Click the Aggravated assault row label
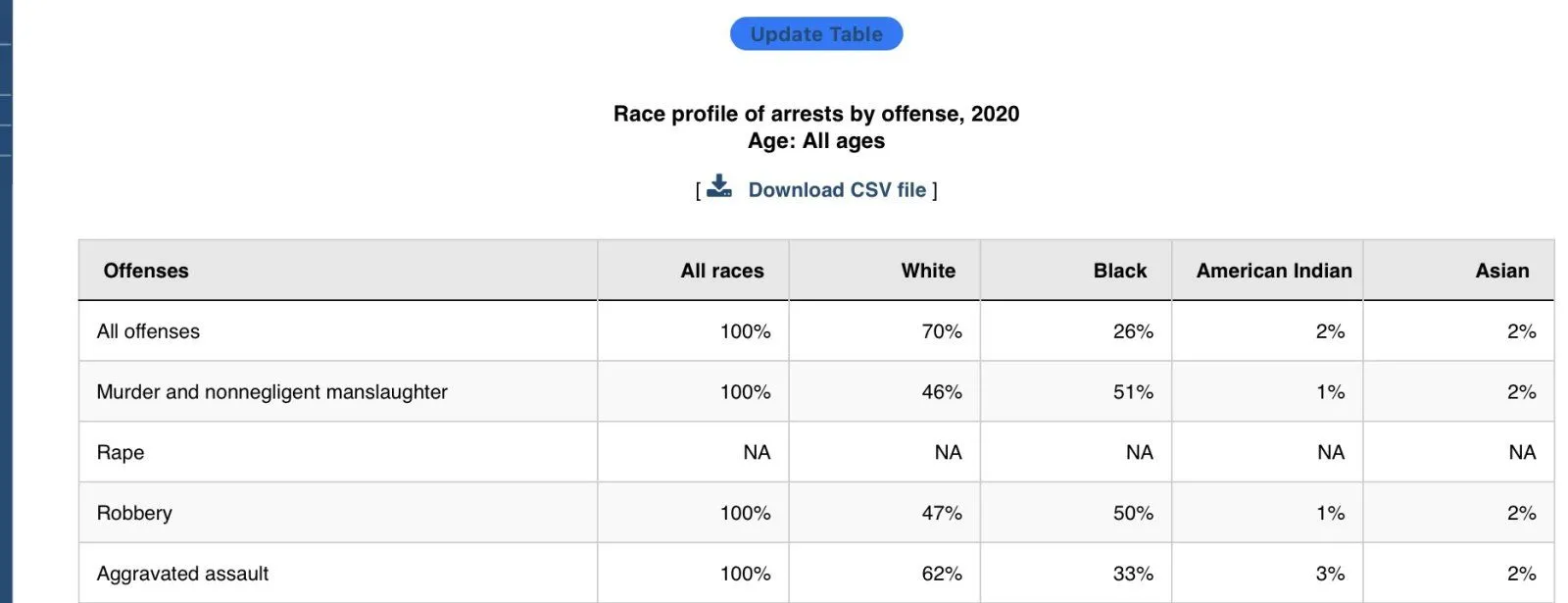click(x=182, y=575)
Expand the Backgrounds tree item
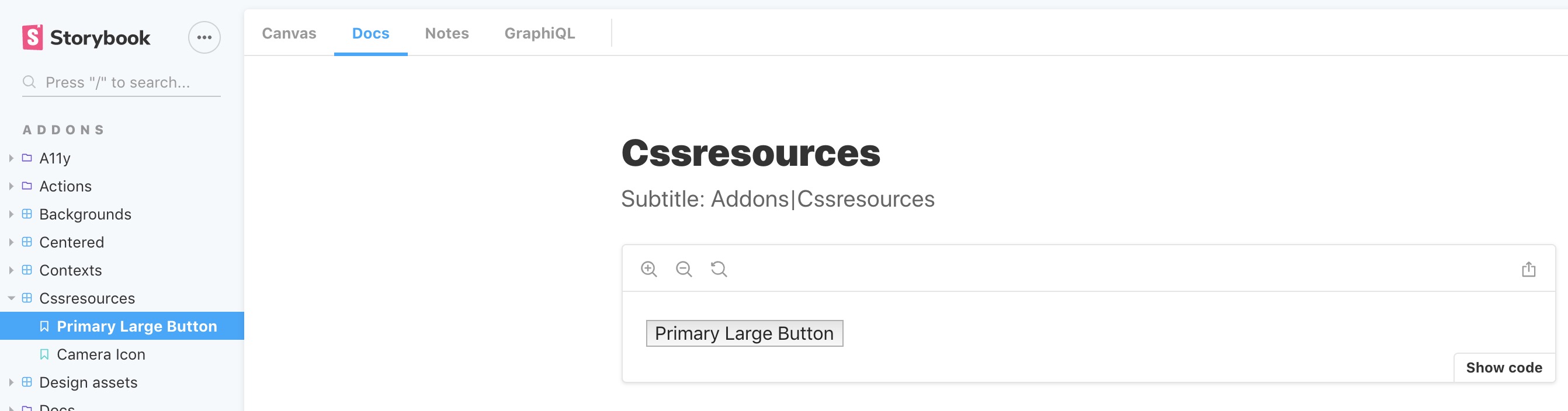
---
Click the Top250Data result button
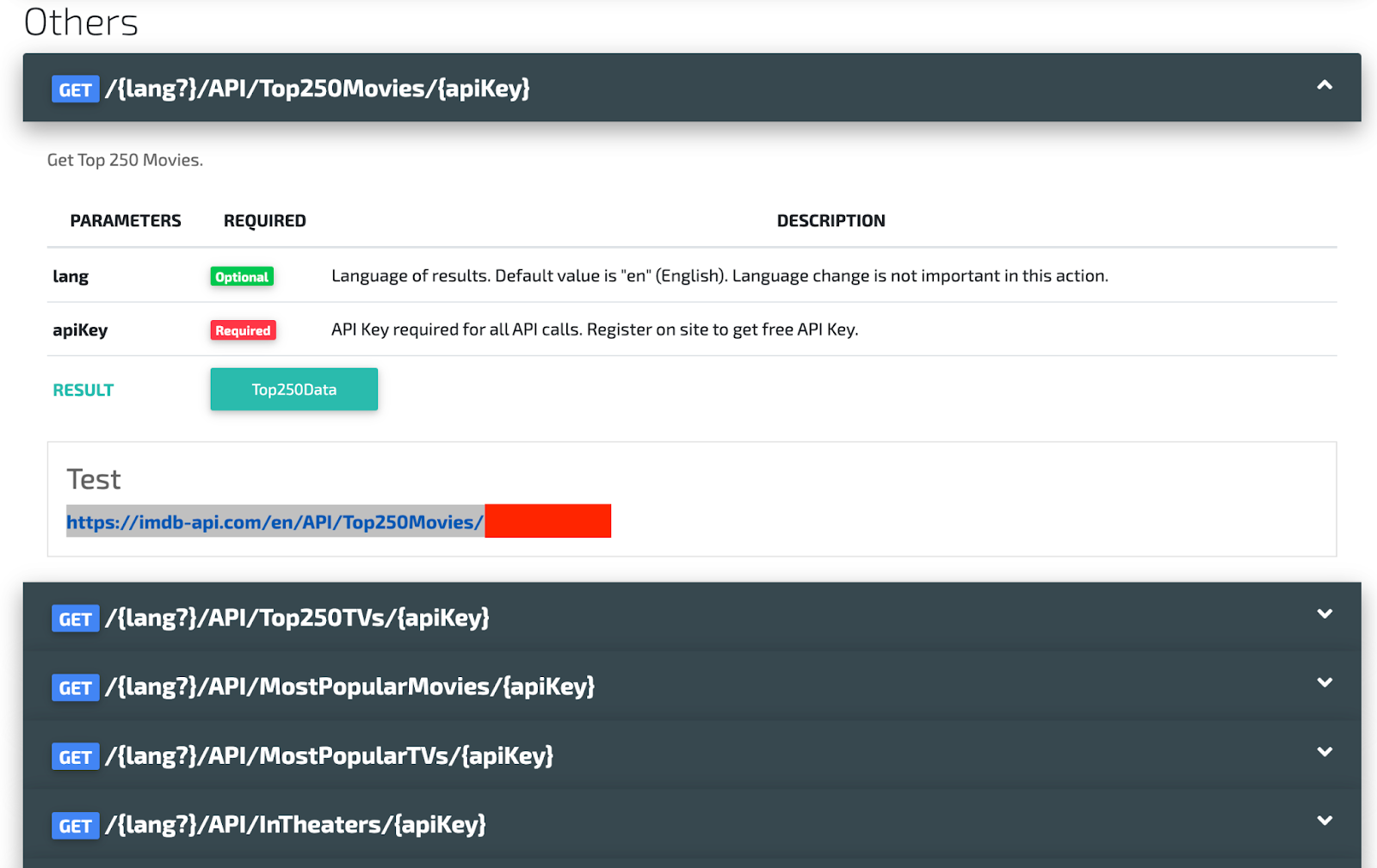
...
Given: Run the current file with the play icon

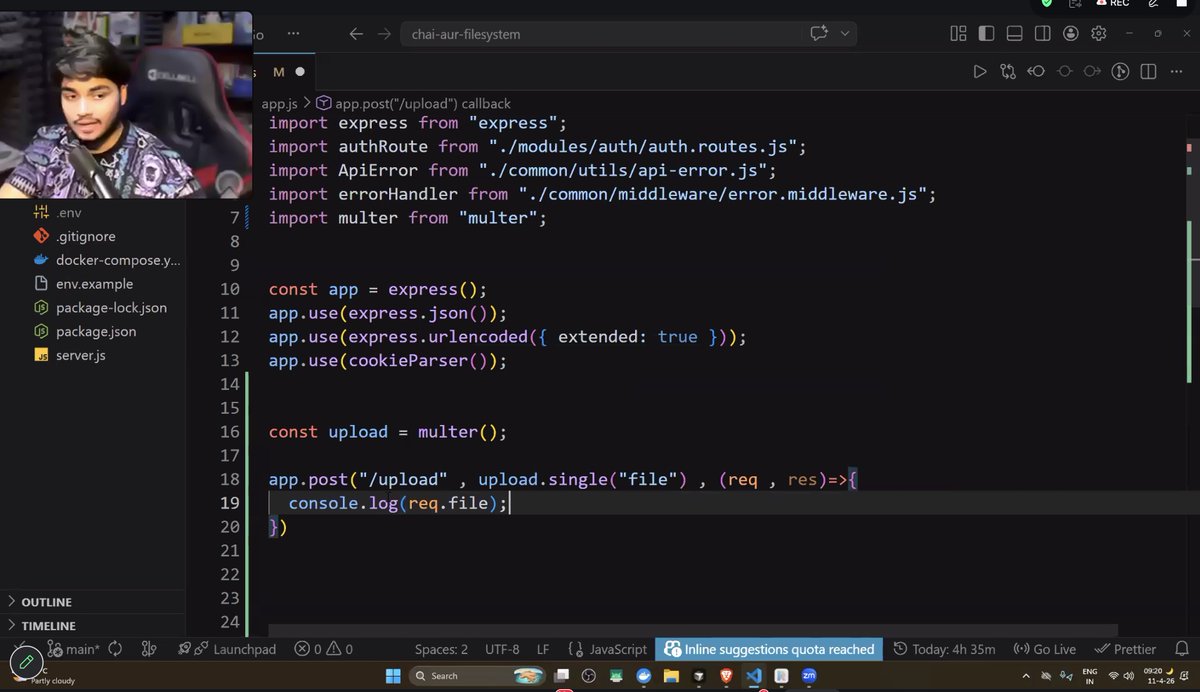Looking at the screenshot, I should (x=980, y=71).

### Required work
Write out again exactly the lines above from the one with "Click the Aggravated assault row label" through the one with "Expand the Backgrounds tree item", adding no other lines and no pictures.

### Written solution
Click the Aggravated assault row label
click(x=182, y=575)
Expand the Backgrounds tree item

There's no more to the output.